According to Mahler, Microsoft approached Moon Studios with an offer to make their new project another Xbox exclusive title. This was before the company's recent public pivot away from the exclusivity model. For Mahler, however, the calculus was simple and left no room for debate.

He couldn't justify the monumental loss of potential sales on the PlayStation 5 and Nintendo Switch platforms.

Taking to social media to elaborate, Mahler painted a stark picture of the economic challenges in today's triple-A development scene. Development costs have "spiraled out of control" since the heyday of rigid Xbox and PlayStation exclusives. Even with powerful new technologies, creating the high-fidelity models, textures, and animations that players expect remains a painstaking and expensive process.

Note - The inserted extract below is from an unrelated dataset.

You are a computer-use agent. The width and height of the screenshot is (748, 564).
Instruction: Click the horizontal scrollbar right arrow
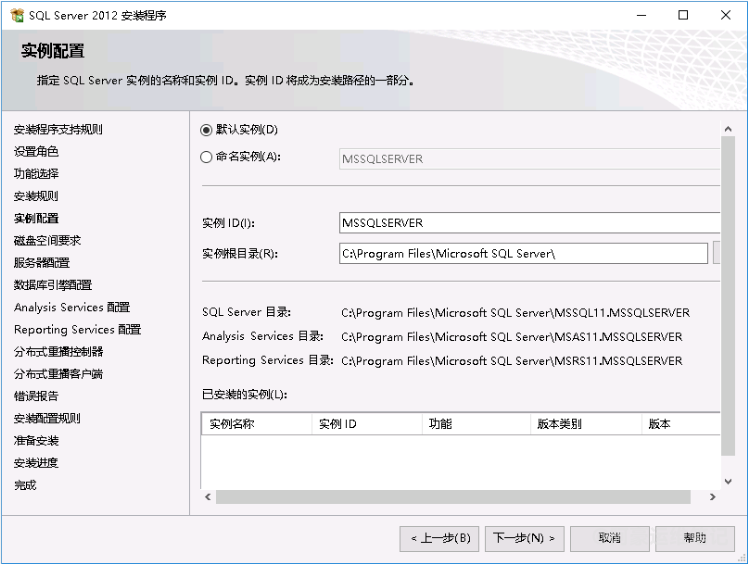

In this environment, voluntarily cutting off a massive segment of the gaming market is a luxury few studios can afford.

As Mahler stated in a recent post on X (formerly Twitter): "We were actually approached by Microsoft shortly after we first announced [No Rest for the Wicked]... but I just couldn't see a world where cutting out the PS5 and Switch player bases made any financial sense. It would have been a dumb business decision, plain and simple."

https://x.com/thomasmahler/status/1981293207804666145

A Wiser Bet in Hindsight: The Declining Appeal of Console Exclusives

With the benefit of hindsight, Moon Studios’ decision to remain multiplatform looks prescient. As adoption rates for Xbox Series X|S consoles have lagged behind the PlayStation 5, the potential revenue from an exclusive deal shrinks accordingly. By ensuring No Rest for the Wicked will launch on PS5 and Switch (after its Early Access period on PC), Moon Studios has secured a much larger potential audience from day one.

Mahler’s vision extends beyond his own studio. He predicts that PlayStation, too, will continue to abandon its strict exclusivity for first-party titles, following the path Microsoft has now publicly embraced. However, he points to one major outlier: Nintendo.

The Nintendo Exception: Why the Switch 2 Will Buck the Multi-Platform Trend

As the industry grapples with this new direction, all eyes are on Nintendo and its upcoming successor to the wildly popular Switch. Will it follow suit? Mahler believes not, and he makes a compelling case for why Nintendo operates in a different realm.

According to the director, Nintendo’s "business model is entirely different." The company has spent decades building an iconic stable of first-party intellectual properties—from Mario and Zelda to Pokémon and Animal Crossing—that are intrinsically linked to its hardware. Gamers buy Nintendo consoles explicitly to play Nintendo games, a level of brand synergy that Sony and Microsoft have never been able to replicate.

This unique position means that for Nintendo, keeping its major first-party games exclusive to the Switch 2 isn't a "dumb business decision"—it's the core of its very successful business model.

The Future is Multi-Platform

Despite the earlier exclusivity offer, fans will be pleased to know that No Rest for the Wicked is still currently planned to launch on Xbox Series X|S alongside its other console versions. Yet, the entire episode underscores a fundamental change in the games industry.

The walls between platforms are crumbling, driven by the simple economics of game development. And if the latest rumors are to be believed—that the next Xbox hardware will essentially be a Windows-based device—it would deal another deathblow to the very concept of exclusivity, proving that visionaries like Thomas Mahler were simply ahead of the curve. For studios and players alike, the future is, and will be, multiplatform.